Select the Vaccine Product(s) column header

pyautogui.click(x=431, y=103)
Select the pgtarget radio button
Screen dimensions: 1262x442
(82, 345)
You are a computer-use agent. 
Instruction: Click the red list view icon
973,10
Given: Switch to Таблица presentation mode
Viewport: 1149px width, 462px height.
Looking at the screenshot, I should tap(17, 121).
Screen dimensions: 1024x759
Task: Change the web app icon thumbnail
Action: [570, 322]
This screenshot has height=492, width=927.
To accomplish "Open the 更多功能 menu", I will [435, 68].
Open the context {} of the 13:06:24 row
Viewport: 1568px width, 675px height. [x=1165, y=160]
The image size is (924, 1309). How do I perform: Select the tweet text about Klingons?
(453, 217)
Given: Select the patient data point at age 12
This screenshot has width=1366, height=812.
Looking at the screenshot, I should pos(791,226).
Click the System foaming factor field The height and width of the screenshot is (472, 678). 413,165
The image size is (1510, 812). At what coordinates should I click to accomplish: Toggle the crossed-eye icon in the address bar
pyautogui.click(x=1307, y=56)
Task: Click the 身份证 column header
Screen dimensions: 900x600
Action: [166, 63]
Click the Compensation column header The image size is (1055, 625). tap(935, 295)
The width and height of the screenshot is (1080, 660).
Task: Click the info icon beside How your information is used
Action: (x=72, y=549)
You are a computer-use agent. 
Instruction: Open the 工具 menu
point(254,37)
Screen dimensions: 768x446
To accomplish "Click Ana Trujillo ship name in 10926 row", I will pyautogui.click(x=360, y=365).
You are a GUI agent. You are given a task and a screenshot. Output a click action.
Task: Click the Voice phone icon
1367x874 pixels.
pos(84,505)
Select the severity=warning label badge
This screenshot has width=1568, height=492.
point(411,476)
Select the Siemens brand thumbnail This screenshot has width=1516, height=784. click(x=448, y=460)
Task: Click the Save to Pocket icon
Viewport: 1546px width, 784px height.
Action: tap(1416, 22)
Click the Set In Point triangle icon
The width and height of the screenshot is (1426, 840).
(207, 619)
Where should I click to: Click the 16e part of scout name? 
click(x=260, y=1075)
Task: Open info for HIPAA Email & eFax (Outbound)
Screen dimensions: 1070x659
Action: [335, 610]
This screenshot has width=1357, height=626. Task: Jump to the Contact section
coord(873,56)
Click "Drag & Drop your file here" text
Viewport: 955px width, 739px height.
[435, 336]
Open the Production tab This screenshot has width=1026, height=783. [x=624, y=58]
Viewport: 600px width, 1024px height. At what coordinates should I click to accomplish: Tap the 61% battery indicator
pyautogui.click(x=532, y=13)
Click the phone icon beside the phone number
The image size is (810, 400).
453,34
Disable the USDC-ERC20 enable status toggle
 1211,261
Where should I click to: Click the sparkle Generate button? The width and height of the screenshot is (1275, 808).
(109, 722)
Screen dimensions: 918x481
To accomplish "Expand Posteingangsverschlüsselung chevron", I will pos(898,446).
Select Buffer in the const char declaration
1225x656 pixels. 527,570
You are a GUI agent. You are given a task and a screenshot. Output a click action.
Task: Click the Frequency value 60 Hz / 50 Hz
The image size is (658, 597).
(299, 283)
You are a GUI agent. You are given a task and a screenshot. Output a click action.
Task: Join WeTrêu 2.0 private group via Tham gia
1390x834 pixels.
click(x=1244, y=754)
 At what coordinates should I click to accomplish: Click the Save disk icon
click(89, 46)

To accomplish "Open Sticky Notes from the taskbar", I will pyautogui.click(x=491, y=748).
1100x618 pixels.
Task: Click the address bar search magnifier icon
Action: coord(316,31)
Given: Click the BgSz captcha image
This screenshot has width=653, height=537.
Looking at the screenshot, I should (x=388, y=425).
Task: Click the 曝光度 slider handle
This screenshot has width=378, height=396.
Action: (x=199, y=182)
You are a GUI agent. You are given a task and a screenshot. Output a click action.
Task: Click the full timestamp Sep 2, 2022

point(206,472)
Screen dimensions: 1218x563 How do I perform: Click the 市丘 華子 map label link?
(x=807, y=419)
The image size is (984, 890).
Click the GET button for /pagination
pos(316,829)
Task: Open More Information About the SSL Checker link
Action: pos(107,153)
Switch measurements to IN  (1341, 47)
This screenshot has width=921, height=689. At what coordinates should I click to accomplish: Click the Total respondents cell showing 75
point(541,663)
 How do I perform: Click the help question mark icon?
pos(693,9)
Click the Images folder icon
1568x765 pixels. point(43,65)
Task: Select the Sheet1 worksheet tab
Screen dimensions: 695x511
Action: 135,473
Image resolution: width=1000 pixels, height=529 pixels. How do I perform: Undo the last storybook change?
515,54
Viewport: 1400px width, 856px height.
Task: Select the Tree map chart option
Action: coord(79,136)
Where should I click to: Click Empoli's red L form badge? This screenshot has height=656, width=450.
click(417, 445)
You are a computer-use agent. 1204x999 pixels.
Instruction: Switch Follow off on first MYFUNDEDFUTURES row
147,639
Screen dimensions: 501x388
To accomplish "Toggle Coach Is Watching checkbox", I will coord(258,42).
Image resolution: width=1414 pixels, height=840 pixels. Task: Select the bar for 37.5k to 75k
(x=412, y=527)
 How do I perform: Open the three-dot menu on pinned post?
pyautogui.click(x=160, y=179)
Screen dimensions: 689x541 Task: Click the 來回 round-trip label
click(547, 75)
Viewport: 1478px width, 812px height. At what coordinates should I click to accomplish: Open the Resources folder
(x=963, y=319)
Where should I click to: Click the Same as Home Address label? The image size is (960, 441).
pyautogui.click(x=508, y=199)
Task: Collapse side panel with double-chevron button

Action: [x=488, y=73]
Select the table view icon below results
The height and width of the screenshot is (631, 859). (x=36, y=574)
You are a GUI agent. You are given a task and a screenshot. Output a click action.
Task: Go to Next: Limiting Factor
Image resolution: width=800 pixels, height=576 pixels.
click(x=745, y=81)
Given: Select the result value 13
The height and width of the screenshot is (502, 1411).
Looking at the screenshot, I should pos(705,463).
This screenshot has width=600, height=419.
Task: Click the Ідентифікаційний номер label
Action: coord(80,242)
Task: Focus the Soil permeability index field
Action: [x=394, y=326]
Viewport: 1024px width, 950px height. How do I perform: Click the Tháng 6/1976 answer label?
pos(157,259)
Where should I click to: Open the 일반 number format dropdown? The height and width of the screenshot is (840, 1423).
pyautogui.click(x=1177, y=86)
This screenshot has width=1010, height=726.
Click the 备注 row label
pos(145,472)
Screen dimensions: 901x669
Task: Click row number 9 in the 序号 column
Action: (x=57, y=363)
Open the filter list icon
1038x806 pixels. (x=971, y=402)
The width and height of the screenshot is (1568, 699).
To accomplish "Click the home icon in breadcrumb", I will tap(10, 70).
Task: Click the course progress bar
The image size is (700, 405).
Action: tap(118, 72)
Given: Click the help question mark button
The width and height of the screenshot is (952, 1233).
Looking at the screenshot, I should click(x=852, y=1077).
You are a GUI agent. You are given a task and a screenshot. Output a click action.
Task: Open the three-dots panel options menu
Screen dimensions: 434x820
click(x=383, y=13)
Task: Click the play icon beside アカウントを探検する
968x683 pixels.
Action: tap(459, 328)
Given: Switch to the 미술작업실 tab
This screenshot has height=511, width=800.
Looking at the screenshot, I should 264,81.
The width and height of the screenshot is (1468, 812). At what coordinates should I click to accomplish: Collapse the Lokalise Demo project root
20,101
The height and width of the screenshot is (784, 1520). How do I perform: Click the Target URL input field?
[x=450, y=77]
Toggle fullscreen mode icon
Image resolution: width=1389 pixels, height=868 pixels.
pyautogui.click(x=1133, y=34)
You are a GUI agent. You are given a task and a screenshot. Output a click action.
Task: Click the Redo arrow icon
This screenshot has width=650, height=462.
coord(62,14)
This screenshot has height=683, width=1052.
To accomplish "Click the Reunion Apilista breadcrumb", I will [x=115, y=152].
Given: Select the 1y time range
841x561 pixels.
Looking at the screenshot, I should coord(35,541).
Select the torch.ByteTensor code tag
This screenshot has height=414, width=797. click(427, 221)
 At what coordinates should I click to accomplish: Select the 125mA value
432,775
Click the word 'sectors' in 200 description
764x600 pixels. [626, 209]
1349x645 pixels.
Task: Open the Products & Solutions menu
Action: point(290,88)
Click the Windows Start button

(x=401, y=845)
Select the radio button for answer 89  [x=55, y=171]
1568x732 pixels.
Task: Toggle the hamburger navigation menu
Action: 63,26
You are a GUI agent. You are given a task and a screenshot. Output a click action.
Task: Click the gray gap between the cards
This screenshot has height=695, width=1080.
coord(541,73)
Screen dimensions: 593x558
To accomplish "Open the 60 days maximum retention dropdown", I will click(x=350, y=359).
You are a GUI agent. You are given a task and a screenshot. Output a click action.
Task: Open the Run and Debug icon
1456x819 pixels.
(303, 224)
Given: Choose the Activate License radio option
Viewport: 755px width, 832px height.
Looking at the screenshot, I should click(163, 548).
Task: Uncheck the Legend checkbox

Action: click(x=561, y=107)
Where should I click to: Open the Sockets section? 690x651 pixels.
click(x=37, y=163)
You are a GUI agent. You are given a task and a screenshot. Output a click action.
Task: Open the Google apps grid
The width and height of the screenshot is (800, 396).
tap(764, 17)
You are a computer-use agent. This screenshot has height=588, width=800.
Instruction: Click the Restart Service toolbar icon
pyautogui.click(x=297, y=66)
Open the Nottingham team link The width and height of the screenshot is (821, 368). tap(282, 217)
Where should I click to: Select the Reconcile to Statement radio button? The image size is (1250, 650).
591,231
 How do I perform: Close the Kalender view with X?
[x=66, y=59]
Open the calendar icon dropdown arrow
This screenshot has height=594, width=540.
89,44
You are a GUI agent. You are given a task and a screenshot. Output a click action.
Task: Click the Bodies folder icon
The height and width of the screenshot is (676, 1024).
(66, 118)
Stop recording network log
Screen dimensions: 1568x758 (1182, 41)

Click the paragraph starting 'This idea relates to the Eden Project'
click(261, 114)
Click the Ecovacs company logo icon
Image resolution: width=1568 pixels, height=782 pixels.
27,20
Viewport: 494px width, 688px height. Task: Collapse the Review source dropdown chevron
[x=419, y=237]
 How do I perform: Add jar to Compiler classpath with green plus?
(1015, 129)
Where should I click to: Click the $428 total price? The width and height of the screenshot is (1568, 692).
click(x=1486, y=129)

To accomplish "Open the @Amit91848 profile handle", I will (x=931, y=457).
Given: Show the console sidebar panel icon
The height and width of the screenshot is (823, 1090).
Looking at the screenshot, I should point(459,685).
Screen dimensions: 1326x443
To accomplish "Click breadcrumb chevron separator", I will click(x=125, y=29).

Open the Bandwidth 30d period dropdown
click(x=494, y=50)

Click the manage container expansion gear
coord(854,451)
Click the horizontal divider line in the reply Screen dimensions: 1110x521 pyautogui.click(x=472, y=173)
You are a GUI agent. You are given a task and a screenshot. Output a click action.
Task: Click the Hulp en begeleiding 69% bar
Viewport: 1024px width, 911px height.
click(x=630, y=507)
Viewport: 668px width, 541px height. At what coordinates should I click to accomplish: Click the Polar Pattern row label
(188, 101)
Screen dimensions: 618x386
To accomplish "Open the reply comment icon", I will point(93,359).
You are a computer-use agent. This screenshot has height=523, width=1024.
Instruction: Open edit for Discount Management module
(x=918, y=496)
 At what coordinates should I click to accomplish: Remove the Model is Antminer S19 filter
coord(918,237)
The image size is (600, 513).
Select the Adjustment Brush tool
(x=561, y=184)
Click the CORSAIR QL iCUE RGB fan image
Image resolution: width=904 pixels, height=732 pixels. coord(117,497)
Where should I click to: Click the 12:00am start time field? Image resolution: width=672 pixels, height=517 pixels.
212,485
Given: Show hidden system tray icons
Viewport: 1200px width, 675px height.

=====

Scan the material for lines with the word "handle", and copy each line you find.

• _SOLUTION FOR THIS TASK_
Task: Click the 曝光度 slider handle
To accomplish "Open the @Amit91848 profile handle", I will (x=931, y=457).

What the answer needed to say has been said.